Keep the exchanges civil. Encourage writers to focus on the issues and provide the appropriate sources for their facts. It’s well within newspapers’ purview to reject those letters that are strictly personal in nature.
Set ground rules for rebuttal. Space is too previous to allow long-running exchanges among candidates and their supporters. Consider allowing each individual two letters; each has an opportunity for a rebuttal after the initial exchange. Someone always will have the “last word.”
Don’t ramble. Readers grow tired of lengthy letters on the same subjects and letters columns dominated by the same writers. A short, to-the-point letter has greater impact than a rambling letter repetitive in its message.

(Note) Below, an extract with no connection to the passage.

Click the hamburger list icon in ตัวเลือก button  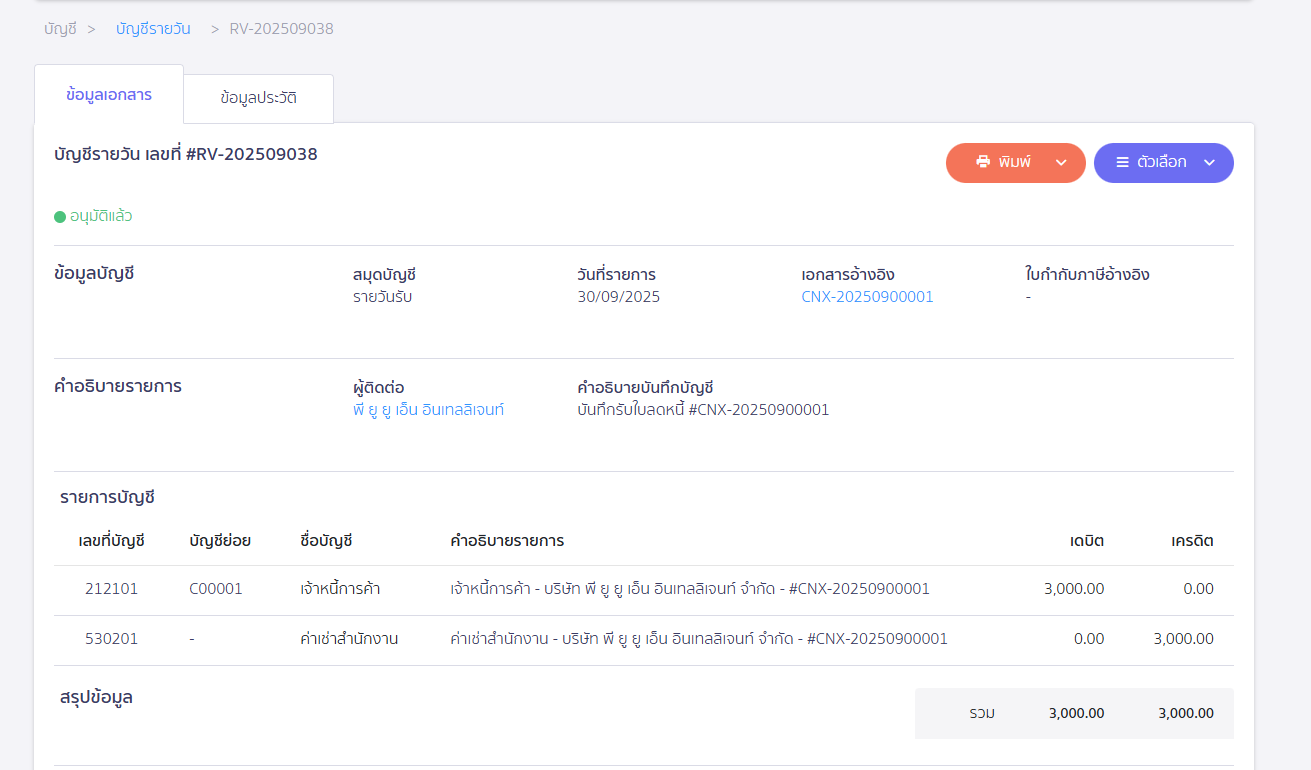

Limit target of letters. Exceptions might arise, but as a general rule, newspapers should be careful about allowing candidates to write letters in response to issues raised in paid ads. The best guideline is that candidates respond to the message in the same avenue as the original message. Campaigns are right to be upset if their paid ads are rebutted on a regular basis in the free letters column.
Allow candidates to submit letters – with restrictions. Keep in mind that candidates have the opportunity to advance their positions on issues in a variety of avenues – and not just through paid advertising. They routinely issue press releases and participate in forums. Editors should be attentive to the savvy candidates who methodically submit letters as a strategy to supplement or replace paid advertising.

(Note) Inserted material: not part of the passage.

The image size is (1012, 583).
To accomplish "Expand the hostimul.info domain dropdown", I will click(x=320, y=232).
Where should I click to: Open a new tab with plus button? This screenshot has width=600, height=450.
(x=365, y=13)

Verify all letters. The process is tedious and time consuming, but the possibility of fake authors is not far-fetched.
One of the most important guidelines is the deadline for letters that raise new issues that might warrant a response from the other side. Eleventh-hour charges fall into two camps, each prompting a different handling: Some letters are strategically lobbed in the final days; the information is known well in advance but surfaces late with the hope that it might deliver a knockout punch. Editors are well within their bounds to reject this type of letter altogether – even if the point might have proved legitimate had the letter arrived earlier.
In rare cases, letters might raise an issue that truly just came to light and warrants public attention. In the worst-case scenario, a letter might arrive with only one edition prior to the election. Editors have a couple of options: One avenue is to do a news story. The reporter can contact all the parties involved, noting the circumstances of how the issue was raised. Or the newspaper might decide to publish the letter, but let the “opponent” see the letter in advance and write a response. Both letters would be published alongside each other with an explanatory editor’s note. The “other side” may not want to respond, but the offer should be extended.
Editors can be subjective in deciding whether to publish these letters. At the core is whether the newspaper has time to do justice with the information, despite how compelling it might be.
Editors’ best defense is their offense: Publish the letters policy early and often, so writers cannot complain with any basis that they weren’t aware of deadlines.